The Day the Earth Caught Fire remains an intriguing entry within the genre. Whilst the words “apocalyptic science fiction” are apt to describe it, it is more precisely understood as a newspaper room drama on a theme of the apocalypse. The events of Guest’s contemporary vision of humankind’s dance with death—although self-annihilation seems highly fitting—centre upon the reporting of the precursory events followed by the main event. From curiosity to boiling suspense, the film heats up nicely within a meticulously crafted narrative as, “The INCREDIBLE becomes Real! The IMPOSSIBLE becomes Fact! The UNBELIEVABLE becomes True!”
Guest and co-writer Wolf Mankowitz’s script stands as a fine example of writing for the screen in this era. Mankowitz’s writing carries itself with a self-assured air, prone to offering witty phrases that are brimming with insight with an often observed humorous disposition. Of course, such meticulous and fast paced dialogue requires a cast of actors to breathe life into what are otherwise inanimate markings on a page, and Guest’s cast step up to the challenge of a script brimming with sharp writing that would have brought an approving smile to the faces of similarly sharp writers such as Howard Hawkes and Billy Wilder.
The Day the Earth Caught Fire is a spectacle, but it is equally grounded in the personal, a point which is not missed by the editor of The Express newspaper, who shares the wisdom of age when he tells his troublesome reporter – the film’s lead protagonist - that only when something becomes personal do people then decide that they care. It is a wonderfully cynical yet honest moment; one of many phrases of humour filled resignation towards the nonsensical nature of humanity that if only for their straightforward honesty offer a penetrating humour cut from a cynical cloth.

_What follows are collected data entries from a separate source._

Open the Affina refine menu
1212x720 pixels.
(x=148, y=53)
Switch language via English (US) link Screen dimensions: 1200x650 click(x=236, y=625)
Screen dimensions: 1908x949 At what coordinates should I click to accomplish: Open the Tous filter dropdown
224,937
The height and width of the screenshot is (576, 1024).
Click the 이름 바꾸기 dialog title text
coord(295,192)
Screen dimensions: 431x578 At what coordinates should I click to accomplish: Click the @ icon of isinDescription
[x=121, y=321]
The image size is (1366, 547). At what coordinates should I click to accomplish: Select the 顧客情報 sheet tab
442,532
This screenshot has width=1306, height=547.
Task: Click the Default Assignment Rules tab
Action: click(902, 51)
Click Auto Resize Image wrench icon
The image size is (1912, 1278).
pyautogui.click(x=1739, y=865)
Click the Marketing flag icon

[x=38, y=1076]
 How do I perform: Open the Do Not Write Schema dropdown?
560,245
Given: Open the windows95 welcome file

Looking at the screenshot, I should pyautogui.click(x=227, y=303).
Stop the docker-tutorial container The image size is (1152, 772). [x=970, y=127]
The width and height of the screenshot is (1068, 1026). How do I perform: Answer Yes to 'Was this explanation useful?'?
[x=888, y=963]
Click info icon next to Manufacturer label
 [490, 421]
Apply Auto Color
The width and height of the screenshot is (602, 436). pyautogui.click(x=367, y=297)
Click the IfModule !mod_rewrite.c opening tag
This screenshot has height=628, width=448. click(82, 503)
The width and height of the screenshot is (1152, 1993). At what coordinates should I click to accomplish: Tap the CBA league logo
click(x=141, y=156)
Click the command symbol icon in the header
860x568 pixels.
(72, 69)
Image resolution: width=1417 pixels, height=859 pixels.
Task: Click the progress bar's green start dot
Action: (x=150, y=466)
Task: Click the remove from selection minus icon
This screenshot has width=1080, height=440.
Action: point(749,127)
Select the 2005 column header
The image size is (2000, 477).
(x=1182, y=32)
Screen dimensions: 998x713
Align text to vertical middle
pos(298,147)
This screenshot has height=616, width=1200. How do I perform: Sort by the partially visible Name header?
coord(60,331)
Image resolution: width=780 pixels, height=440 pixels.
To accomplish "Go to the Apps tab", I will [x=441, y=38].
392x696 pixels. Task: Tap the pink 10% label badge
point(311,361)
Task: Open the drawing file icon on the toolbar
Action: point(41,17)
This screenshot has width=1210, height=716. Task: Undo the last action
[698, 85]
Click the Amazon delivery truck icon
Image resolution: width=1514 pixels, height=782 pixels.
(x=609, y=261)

If Guest’s newspaper room drama on a theme of apocalypse was a timely piece of cinema, it remains a timely piece of cinema for a different reason. The Day the Earth Caught Fire offers modern audiences an insight into how a contemporary newspaper office was run; a window to look through onto yesteryear.
Stylised with a tinge of yellow lends it an evocative feel, complimented by characters that have a dreamy, cool, suave presence that even amidst disaster offer us escapism; characters capable of making one dream of being a newspaper man and jumping right on into their world. This is the magic of cinema, and The Day the Earth Caught Fire still possesses a magical and seductive touch. But Guest’s simmering apocalyptic drama is closer to theatre which asks the audience to dare to imagine. The now limited effects shots may seem dated, but the film casts an impression that it was always happy to live with its limitations. To watch films from this era is to encounter films that had to accept the limitations to imagine reality, and whereas today we try to or have to a degree escaped these limitations it has only served to sever the connection film shares with theatre and opera. One must consider that part of the filmgoing experience is about daring to imagine as a result of limitations. The perfection of an imperfect art form from a certain perspective deprives us of an interaction with film that contemporary audiences of earlier decades knew and which we, tragically, do not.
If through the use of their titles Akira Kurosawa’s The Bad Sleep Well and E.L. Katz’s Cheap Thrills stand as two near-perfect endings through the use of their titles, then Guest’s The Day the Earth Caught Fire is a near-perfect ending that is a result of his mastery of filmic dialects. From the voiceover narration, camera movement and composition of image, it concludes on a note of perfection that is neither optimistic nor cynical, all the while playing on the invisibility of the men behind the news that takes us on a journey into the past and behind the scenes of a previous time.